If I could wave a magic wand and grant every newly diagnosed person one essential skill, it would be this: the power to intentionally shift out of stress.
To do that, you need to understand your body’s control center: the Autonomic Nervous System (ANS).
💡 Here’s the essential takeaway: Stress is Sympathetic. Peace is Parasympathetic.
Think of the Autonomic Nervous System as a car. The Sympathetic system (Stress) is the Gas Pedal: it’s necessary for emergencies, but constant acceleration will burn out the engine. It’s high-revving, fast, and demanding.
The Parasympathetic system (Peace) is the Brake Pedal/Cruise Control: it slows things down, allows for smooth operation, conserves fuel, and lets the body rest. You need to use the brake to come to a full stop and enjoy the peace.
Constant worry about appointments, treatments, and prognosis keeps your body stuck in that ‘fight or flight’ (sympathetic nervous system) mode.
This survival response is useful in an emergency, but it tragically diverts energy away from the vital processes your body needs most right now – healing, digestion, and restorative sleep (the parasympathetic nervous system).
Learning how to intentionally activate your parasympathetic nervous system (PNS) isn’t just a coping mechanism—it’s one of the most important skills you can master for your entire cancer journey.
The PNS is the body’s “healing headquarters.” When you activate it (the peace), you are literally telling your body, “It is safe to repair.” Let this be your motivation for practicing relaxation!

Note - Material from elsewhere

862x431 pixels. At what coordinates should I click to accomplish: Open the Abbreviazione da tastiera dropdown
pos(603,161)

In a time of profound stress, like a cancer diagnosis, your sympathetic nervous system is naturally in overdrive. That’s why we need to intentionally give your body a break and shift gears into peace.

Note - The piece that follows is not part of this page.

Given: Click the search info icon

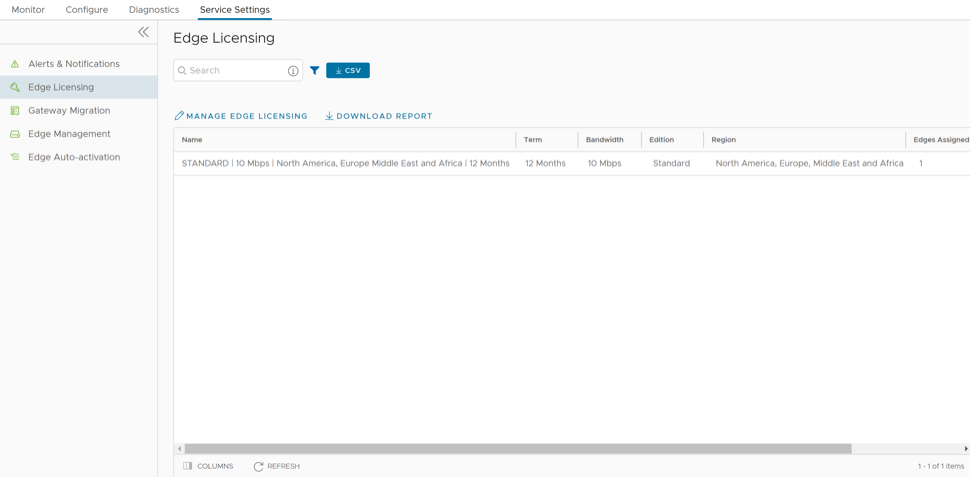Looking at the screenshot, I should pyautogui.click(x=293, y=71).
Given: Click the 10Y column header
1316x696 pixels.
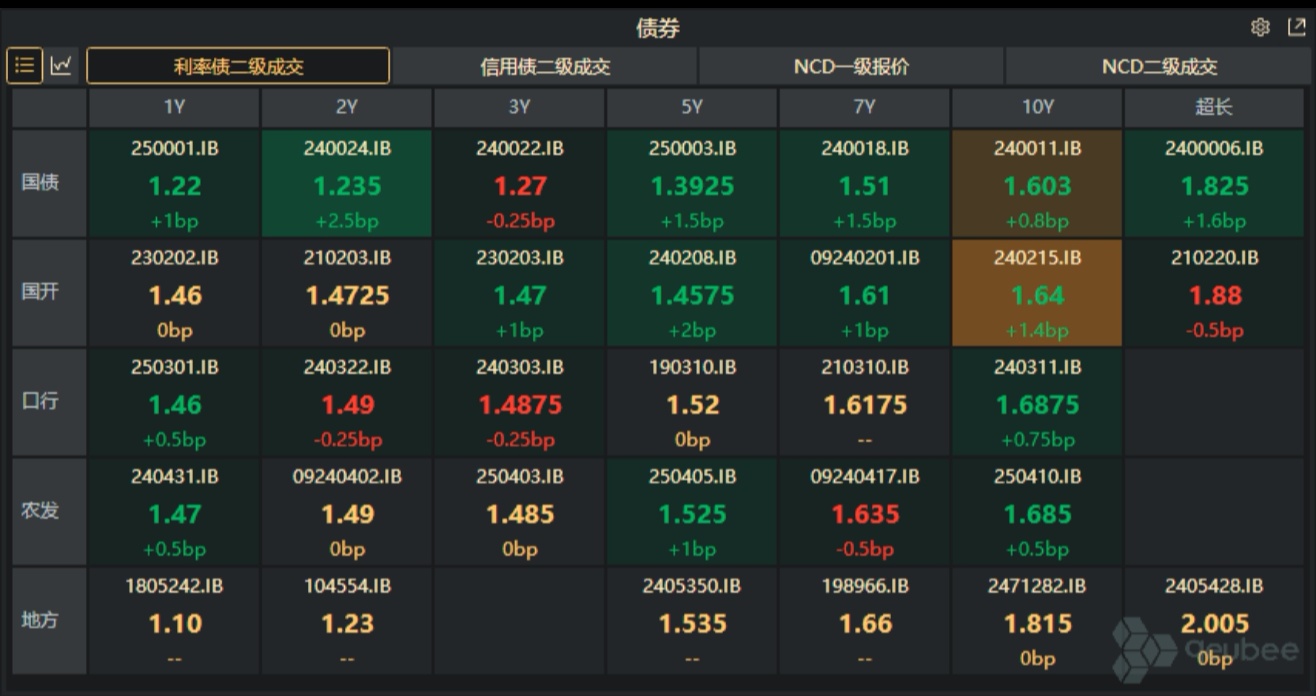Looking at the screenshot, I should point(1037,107).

Here are some Parasympathetic techniques that can be done anywhere: in a waiting room, during a sleepless night, or before a scan.
Vagal Nerve Stimulators: The vagus nerve is the main line of the PNS. Here are simple ways to stimulate it.
- Longer Exhales: simply making the exhale longer than the inhalestimulates the vagus nerve. Or try4-7-8 breathing.
- Humming or Singing: The vibrations in the throat stimulate the vagus nerve. Try humming a favorite song or even just one long note. Do that several times and notice how that feels.
- Gentle Movement: slow, deliberate movement, like slow-motion stretching or tai chi/qi gong, can be very calming.
Sensory Anchors: do these simple things to ground yourself and cue your brain to calm down:
- Use a specific calming scent (e.g., lavender on a wrist).
- Try a weighted blanket or a soft, comforting object (a “peace object”).
- Quality time with your pet can trigger the relaxation response.
This is a skill, not a one-time fix. Just like you take medicine daily, you’ll need to practice activating peace daily.
Remember, the power to shift into parasympathetic isn’t out there (in the doctor’s hands or the prognosis); the power to initiate peace is inside you.